::: STUDY TEXT :::
You may have heard of a test called ‘sleep study’ or ‘polysomnography’. What is it? Can sleep also have diseases? How is a sleep study test done?
Sleep is characterized by its own set of medical problems and disorders, which are among the most common affecting human beings. Snoring is a common phenomenon and almost every family has a person who snores loudly while sleeping. However, it is not generally known that snoring accompanied by breathing difficulty may be due to a sleep disorder called obstructive sleep apnoea (OSA).
OSA is a disease of the wind pipe, especially the upper part. Due to old age, obesity, alcohol consumption, smoking, etc. the upper wind pipe gets loose and flabby instead of rigid and tight. During day time it remains open and functions normally. However, during the night time, it collapses and closes, leading to obstruction or blockage to air-flow.
Due to this blockage, there might be problems like choking, low oxygen levels, etc. It is important to note that initially this blockage is not permanent. So, the windpipe spontaneously opens and closes all through the night. Whenever it closes it causes problems.
Whenever there is a block the oxygen delivery to the lungs and body will reduce. This leads to a host of problems in the body like low oxygen levels, stress on the heart and brain, frequent awakening from sleep,etc. Over time, it can lead to weight gain,diabetes, hypertension, heart attacks, strokes or paralysis, etc.
::: DATA :::
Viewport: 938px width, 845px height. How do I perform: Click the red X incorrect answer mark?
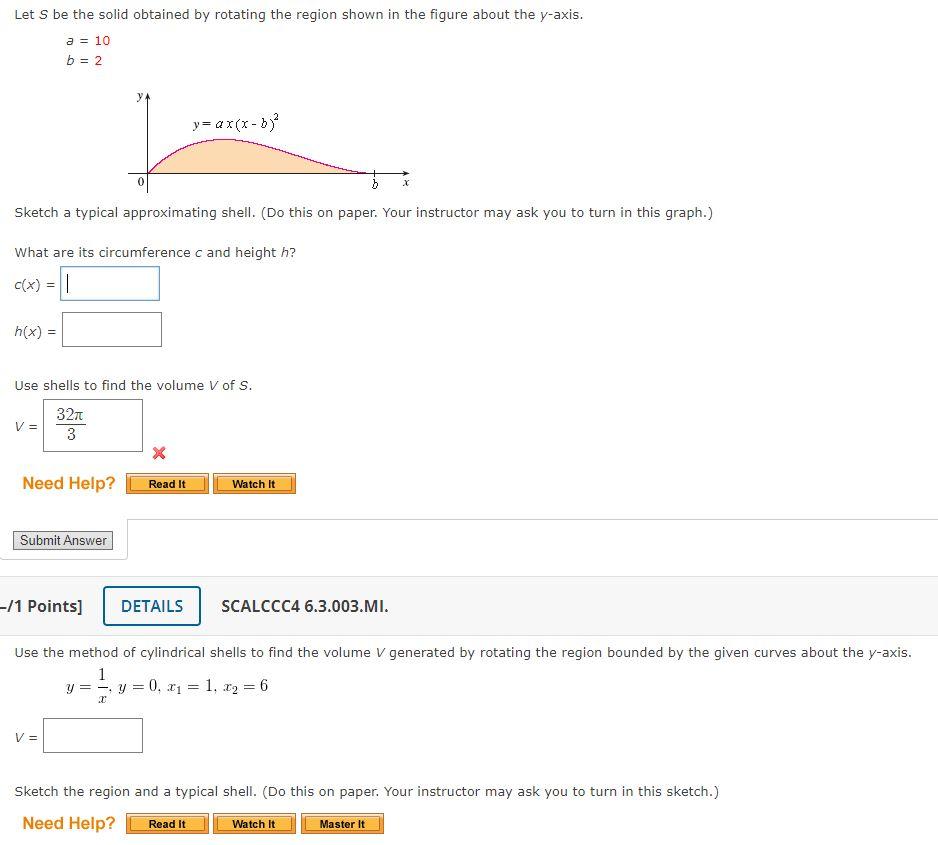click(x=158, y=453)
:::
**WORK INSTRUCTION 1:**
According to the text on sleep disorders, what happens to the upper wind pipe during the night time?
**WORK INSTRUCTION 2:**
Repeat the passage of the text on sleep disorders starting with "You may have" and going on through "blockage to air-flow.".
**WORK INSTRUCTION 3:**
State whether each statement agrees with the text on sleep disorders, answering yes or no and quoting the deciding words: (a) The upper wind pipe stays open during the day. (b) The blockage is permanent from the start. (c) It is widely known that snoring with breathing difficulty may come from a sleep disorder.
The material stands apart from the text on sleep disorders.

**TASK OUTPUT 1:**
It collapses and closes, leading to obstruction or blockage to air-flow.

**TASK OUTPUT 2:**
You may have heard of a test called ‘sleep study’ or ‘polysomnography’. What is it? Can sleep also have diseases? How is a sleep study test done?
Sleep is characterized by its own set of medical problems and disorders, which are among the most common affecting human beings. Snoring is a common phenomenon and almost every family has a person who snores loudly while sleeping. However, it is not generally known that snoring accompanied by breathing difficulty may be due to a sleep disorder called obstructive sleep apnoea (OSA).
OSA is a disease of the wind pipe, especially the upper part. Due to old age, obesity, alcohol consumption, smoking, etc. the upper wind pipe gets loose and flabby instead of rigid and tight. During day time it remains open and functions normally. However, during the night time, it collapses and closes, leading to obstruction or blockage to air-flow.

**TASK OUTPUT 3:**
(a) Yes: "During day time it remains open and functions normally."
(b) No: "It is important to note that initially this blockage is not permanent."
(c) No: "However, it is not generally known that snoring accompanied by breathing difficulty may be due to a sleep disorder called obstructive sleep apnoea (OSA)."